Long, strange journeys for Braman and Maragos

uspresswire-ap-braman-maragos.jpg

Long, strange journeys for Braman and Maragos

They were introduced together. One is tall and big and has long sand-colored hair and a growth of scruffy beard covering his face. The other is short and stocky and arrived with a fresh shave and a tight haircut. It was somewhat startling to see them standing there next to each other -- not because of how physically different they are, but because of the long odds they both beat to make it that far.

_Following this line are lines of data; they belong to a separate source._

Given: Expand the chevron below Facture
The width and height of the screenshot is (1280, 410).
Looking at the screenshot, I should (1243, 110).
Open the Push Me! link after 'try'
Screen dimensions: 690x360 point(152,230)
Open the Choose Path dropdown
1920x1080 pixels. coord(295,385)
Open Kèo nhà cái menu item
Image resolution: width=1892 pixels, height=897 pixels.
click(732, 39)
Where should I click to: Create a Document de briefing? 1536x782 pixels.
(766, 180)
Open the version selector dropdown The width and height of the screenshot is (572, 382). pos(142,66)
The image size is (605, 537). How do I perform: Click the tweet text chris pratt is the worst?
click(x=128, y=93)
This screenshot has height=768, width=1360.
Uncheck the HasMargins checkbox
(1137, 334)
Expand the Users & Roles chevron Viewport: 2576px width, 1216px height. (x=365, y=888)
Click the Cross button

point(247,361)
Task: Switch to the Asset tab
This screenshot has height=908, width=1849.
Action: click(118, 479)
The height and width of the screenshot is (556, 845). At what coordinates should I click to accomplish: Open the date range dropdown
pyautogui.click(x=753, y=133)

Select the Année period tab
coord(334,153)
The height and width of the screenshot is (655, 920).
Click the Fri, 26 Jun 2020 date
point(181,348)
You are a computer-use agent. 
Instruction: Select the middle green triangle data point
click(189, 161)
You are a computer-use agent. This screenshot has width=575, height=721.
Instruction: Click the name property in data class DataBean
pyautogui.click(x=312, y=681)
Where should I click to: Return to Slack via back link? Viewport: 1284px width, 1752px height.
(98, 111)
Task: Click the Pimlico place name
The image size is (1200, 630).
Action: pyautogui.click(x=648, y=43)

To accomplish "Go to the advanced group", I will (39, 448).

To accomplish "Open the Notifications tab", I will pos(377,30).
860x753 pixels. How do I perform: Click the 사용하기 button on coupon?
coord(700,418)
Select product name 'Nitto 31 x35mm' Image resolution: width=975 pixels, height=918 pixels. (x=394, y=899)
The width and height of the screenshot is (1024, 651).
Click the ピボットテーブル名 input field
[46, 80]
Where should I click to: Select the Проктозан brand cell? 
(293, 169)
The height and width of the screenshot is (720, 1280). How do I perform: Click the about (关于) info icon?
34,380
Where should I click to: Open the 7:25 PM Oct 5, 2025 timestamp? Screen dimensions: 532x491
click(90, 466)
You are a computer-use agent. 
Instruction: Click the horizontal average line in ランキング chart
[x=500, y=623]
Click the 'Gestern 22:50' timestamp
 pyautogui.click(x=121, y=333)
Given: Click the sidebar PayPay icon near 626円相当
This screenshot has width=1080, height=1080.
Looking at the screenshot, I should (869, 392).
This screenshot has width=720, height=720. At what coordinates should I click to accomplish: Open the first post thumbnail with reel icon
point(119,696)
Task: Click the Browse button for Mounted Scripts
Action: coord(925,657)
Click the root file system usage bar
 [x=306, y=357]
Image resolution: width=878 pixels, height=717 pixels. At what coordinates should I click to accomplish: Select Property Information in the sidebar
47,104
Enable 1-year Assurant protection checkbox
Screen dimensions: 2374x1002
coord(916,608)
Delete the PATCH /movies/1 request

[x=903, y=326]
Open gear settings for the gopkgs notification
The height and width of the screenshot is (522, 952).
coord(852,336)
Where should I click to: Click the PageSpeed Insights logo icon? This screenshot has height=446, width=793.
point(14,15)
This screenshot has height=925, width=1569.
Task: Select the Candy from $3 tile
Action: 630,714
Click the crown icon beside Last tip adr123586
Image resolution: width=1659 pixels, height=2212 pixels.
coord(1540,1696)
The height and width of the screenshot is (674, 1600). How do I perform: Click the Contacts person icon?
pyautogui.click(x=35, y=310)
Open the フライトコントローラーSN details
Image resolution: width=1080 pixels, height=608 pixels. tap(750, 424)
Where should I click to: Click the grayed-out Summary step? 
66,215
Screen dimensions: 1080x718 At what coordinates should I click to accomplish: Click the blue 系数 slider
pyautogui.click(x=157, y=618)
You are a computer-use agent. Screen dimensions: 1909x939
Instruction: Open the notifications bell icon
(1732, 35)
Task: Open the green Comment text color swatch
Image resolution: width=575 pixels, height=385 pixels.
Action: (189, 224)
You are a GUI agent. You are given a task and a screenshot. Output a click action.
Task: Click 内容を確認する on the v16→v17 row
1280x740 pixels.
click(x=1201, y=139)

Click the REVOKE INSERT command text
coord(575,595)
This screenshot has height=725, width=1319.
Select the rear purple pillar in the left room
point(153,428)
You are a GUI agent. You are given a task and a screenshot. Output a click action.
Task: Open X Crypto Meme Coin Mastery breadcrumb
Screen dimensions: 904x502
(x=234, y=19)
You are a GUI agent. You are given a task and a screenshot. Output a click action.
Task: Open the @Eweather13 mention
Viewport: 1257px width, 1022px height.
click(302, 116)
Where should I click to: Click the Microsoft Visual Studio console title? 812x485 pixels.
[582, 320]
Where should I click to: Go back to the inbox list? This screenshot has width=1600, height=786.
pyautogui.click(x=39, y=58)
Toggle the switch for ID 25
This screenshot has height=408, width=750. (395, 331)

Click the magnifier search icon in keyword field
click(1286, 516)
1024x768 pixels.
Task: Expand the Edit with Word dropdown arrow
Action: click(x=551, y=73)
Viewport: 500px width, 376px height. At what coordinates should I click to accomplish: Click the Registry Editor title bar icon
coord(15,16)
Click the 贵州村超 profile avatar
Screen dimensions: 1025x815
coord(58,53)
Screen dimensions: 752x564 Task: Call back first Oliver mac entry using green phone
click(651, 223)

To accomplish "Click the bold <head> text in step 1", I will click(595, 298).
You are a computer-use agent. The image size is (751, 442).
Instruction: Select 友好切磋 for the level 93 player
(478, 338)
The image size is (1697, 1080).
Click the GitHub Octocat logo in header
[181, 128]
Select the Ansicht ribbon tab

On Thursday, the Eagles introduced two new free-agent acquisitions: special teamers Bryan Braman and Chris Maragos. The Eagles signed Braman to a two-year deal and Maragos to a three-year contract. Braman, who was with Houston, hopes to see some snaps at linebacker. Maragos, who was with Seattle, would like to compete for the Eagles' ever-uncertain safety situation. At the least, both figure to play heavily on special teams. Considering the disparate but equally difficult paths they've traveled as football players, that is remarkable.

We will start with Braman, who is a hulk of a man (6-foot-5, 241 pounds) in a long line of them (he said his grandfather was 7-foot-4, 365 pounds). Out of high school, he played a year of football for the University of Idaho.

“Unfortunately,” Braman said, “I didn’t realize you had to go to class and get good grades in order to play football. I had to learn that the hard way.”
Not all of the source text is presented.